Da die erforderlichen Wassermengen nicht durch das städtische Versorgungsnetz zum Neubaugebiet gefördert werden konnten, wurde eine Ringleitung DN 600 Stahl um die Landeskrone verlegt, am Hochpunkt ist eine Behältergruppe mit 3 Behältern zu je 5000 m³ errichtet worden.
Hier können die erforderlichen Trinkwassermengen für Notsituationen gespeichert werden.
Dieses Ringsystem mit den Behältern an der Landeskrone war konzipiert, die Umlandgemeinden an die öffentliche zentrale Trinkwasserversorgung anzuschließen.

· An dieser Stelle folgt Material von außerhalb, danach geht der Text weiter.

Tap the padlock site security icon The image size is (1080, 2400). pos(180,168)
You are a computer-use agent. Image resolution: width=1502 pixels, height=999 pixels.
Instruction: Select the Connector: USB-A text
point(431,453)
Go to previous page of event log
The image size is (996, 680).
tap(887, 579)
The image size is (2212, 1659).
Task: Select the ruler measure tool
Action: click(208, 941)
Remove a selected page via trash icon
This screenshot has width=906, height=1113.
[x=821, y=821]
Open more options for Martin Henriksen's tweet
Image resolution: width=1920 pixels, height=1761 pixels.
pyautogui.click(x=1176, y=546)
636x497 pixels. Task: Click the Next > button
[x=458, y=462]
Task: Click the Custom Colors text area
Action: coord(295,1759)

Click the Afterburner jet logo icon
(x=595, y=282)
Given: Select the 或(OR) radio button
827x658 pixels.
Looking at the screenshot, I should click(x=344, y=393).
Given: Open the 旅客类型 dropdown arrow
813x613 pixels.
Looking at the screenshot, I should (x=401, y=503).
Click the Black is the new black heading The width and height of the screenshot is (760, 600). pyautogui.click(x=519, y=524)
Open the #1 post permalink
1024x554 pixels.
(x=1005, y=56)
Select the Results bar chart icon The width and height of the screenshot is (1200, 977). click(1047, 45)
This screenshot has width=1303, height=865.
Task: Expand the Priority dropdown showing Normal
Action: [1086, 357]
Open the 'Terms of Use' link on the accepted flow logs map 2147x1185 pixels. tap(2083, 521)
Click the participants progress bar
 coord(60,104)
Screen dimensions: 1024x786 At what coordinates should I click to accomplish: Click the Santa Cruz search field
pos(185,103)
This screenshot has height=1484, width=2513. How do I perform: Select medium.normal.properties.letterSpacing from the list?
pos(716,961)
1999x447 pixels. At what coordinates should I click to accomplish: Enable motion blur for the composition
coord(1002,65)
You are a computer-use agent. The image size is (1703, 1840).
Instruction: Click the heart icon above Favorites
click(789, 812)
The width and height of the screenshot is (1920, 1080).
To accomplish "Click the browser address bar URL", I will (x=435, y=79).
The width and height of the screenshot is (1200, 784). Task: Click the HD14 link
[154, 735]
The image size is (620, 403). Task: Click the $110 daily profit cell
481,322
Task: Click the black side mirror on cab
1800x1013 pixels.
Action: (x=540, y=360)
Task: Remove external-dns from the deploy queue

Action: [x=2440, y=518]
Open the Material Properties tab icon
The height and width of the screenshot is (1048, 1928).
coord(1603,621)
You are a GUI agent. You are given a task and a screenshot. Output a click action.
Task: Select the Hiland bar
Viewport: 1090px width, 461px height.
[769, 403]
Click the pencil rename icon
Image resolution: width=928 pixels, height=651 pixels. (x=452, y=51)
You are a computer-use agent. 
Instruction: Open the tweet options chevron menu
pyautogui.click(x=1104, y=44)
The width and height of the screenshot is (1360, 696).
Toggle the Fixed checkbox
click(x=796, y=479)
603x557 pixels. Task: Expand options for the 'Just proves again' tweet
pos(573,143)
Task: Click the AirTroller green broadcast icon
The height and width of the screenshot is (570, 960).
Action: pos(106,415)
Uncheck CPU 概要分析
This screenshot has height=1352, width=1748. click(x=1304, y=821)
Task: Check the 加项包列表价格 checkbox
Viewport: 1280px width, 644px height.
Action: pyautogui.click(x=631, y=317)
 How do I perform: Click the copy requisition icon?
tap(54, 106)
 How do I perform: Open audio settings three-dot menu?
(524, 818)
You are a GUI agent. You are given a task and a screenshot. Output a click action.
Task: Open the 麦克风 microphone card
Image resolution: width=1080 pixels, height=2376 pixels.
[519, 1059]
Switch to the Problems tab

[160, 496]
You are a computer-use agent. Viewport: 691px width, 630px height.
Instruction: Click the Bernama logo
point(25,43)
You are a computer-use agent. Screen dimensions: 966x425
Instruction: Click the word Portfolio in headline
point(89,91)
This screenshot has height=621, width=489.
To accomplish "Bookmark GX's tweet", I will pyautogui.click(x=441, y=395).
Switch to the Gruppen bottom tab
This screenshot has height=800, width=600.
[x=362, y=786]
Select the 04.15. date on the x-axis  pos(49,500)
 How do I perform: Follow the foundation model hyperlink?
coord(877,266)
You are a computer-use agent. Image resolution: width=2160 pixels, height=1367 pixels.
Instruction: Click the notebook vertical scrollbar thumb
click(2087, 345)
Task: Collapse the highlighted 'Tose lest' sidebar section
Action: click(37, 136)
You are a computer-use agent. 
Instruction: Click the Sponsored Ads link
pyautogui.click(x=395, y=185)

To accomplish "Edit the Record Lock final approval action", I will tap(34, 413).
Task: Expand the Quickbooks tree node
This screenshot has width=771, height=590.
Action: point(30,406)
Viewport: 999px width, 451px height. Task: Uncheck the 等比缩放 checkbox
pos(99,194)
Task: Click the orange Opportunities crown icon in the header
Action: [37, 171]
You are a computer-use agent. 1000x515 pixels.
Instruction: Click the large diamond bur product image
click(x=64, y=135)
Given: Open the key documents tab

1991 – 1993 wurden die Gemeinden Kunnerwitz, Pfaffendorf, Markersdorf, Schlauroth, Königshain, Kunnersdorf und Ludwigsdorf zentral vom Wasserwerk Görlitz versorgt.
Seit 1993 erfolgte eine Modernisierung der Aufbereitungsverfahren:
- 1993: Umstellung von Chlorgas- auf eine Chlordioxid- Desinfektion
- 1995: Inbetriebnahme einer Natronlaugen-Dosieranlage zur chemischen Restentsäuerung
- 1996: Modernisierung der Belüftung (INKA-Belüftungsanlage auf AQUADOSIL-Anlage)
- 1996: Inbetriebnahme eines zentralen Leitsystems (IDS)
- 1998 – 1999: Automatisierung der Filtrationsprozesse
1999 wurde mit der Gemeinde Schöpstal eine Betreibervertrag abgeschlossen, die Versorgung der Gemeindeteile Kunnersdorf, Ebersbach und Girbigsdorf erfolgt über das Versorgungssystem des Wasserwerk Görlitz.
In den Jahren 1998- 2000 wurden Gemeinden des Umlands in die Stadt eingemeindet (Schlauroth, Hagenwerder/Tauchitz, Ludwigsdorf, Kunnerwitz).
Mit der Erweiterung des Aufgabengebietes durch Übernahme der Betriebsführung der Trinkwasserversorgung für den Zweckverband Wasserversorgung Ostritz/Reichenbach war es möglich, 2005 die Druckerhöhungsanlage in Hagenwerder zu errichten und das Trinkwasser aus dem Wasserwerk Görlitz in das Versorgungssystem des Hochbehälter Leuba zu speisen.